All programming languages and human-readable text-based formats that I’m aware use characters and substrings as tokens, not lines. However, source control systems are typically based around the arbitrary newline separator. They do this for performance reasons: performance dependent on the number of lines is always faster than performance dependent on the number of characters (unless your file only contains newline characters)
From skimming over the pijul and sanakirja source code, it looks like patches deal with LineId’s. However, patches must initially be generated from flat text files. This would need to involve scanning for newlines, characterwise. Only afterwards can pijul/sanakirja get the performance improvements of just using LineId’s.
I propose running the algorithms over a compressed repository format directly without any decompression. This is known as compressed pattern matching, but it’s good for any stringology algorithms.
Compressed pattern matching saves space, but more interestingly it speeds up algorithms to times sub-linear to the length of the uncompressed text.
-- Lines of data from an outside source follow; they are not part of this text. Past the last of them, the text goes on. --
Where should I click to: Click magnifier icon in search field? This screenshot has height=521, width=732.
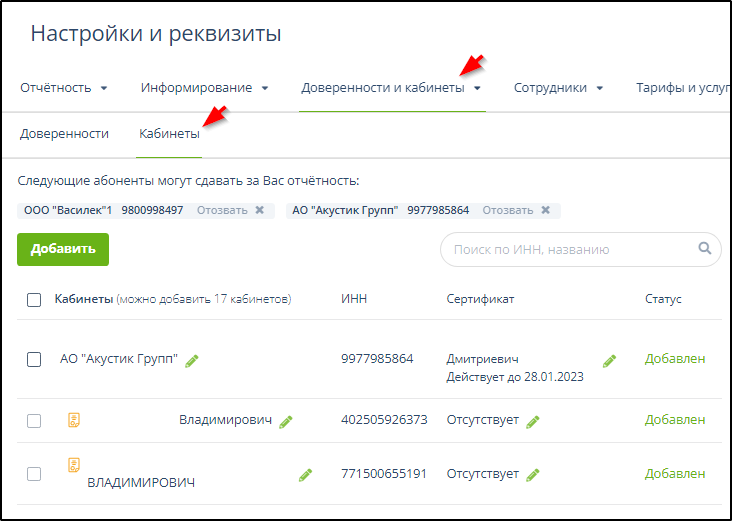(705, 249)
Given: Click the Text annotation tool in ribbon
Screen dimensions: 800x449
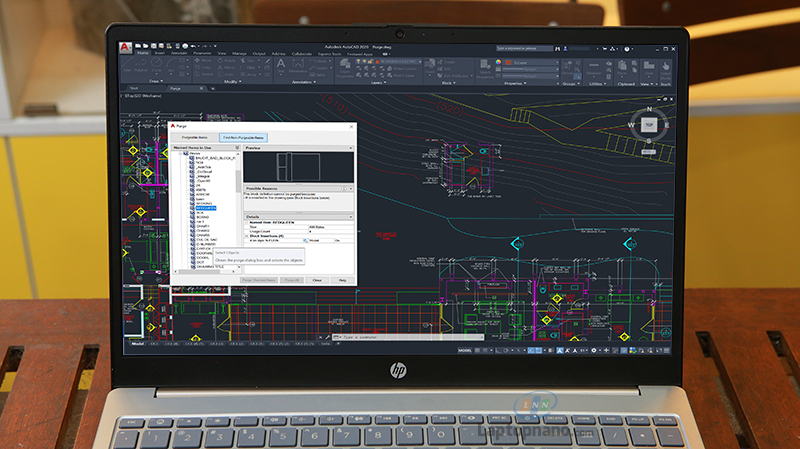Looking at the screenshot, I should 281,63.
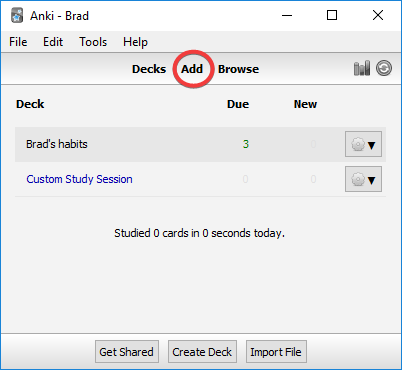Open the Tools menu
Viewport: 402px width, 370px height.
93,42
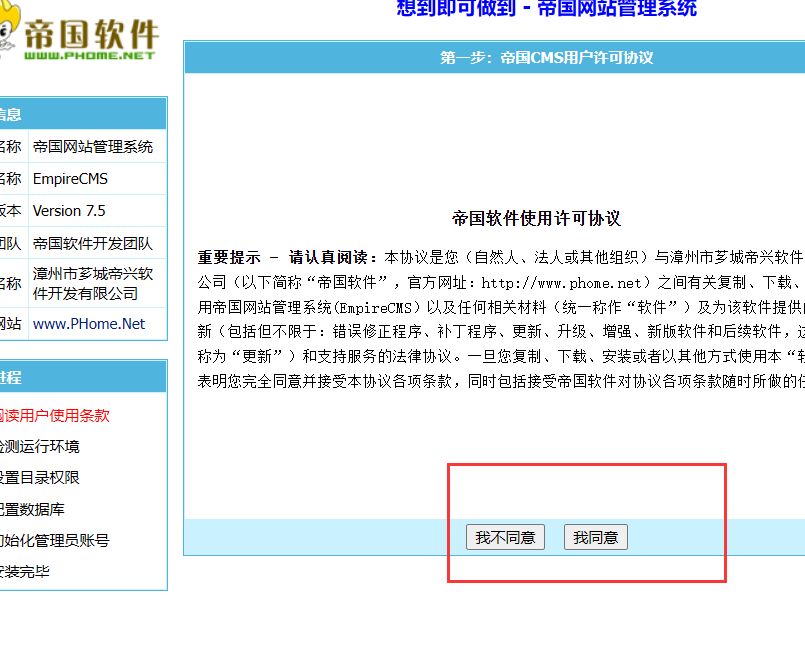Select the 初始化管理员账号 step in sidebar
Image resolution: width=805 pixels, height=648 pixels.
(55, 540)
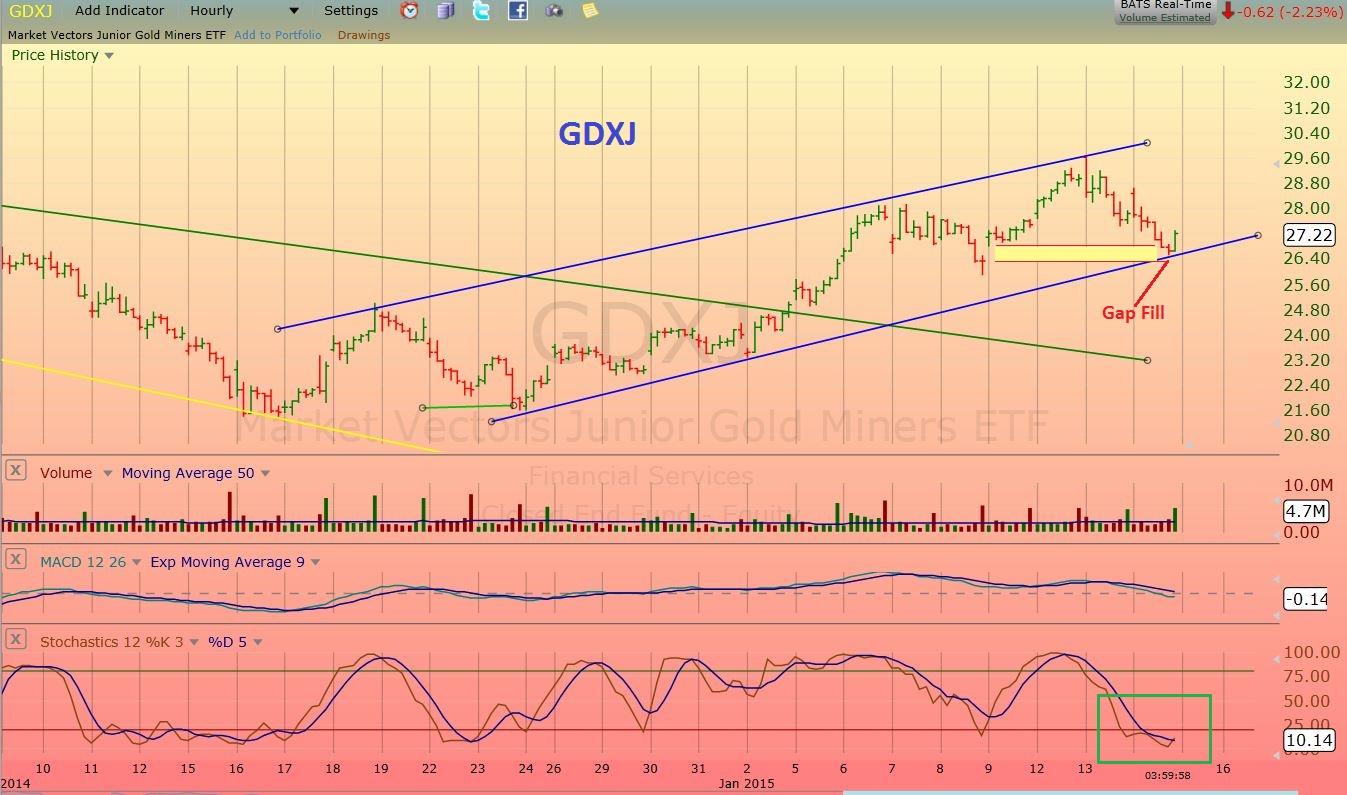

Lately I’ve been reading about data compression using anti-dictionaries. Anti-dictionary compression works by building a dictionary of what is not in the source text.
Anti-dictionary compression is particularly well suited to CPM.
Antidictionaries may or may not be the best way, but I have a feeling that they would be a good choice for a version control system given that they are an example of contextual compression.
If pijul were to use compressed pattern matching rather than LineId’s, I think it could in most cases be faster while supporting more user-friendly and semantically relevant substring patches (and maybe even binary patches!)
I figured I would bring this up publicly before me (or anyone else) dives in and starts working on this because it would require yet another a format change.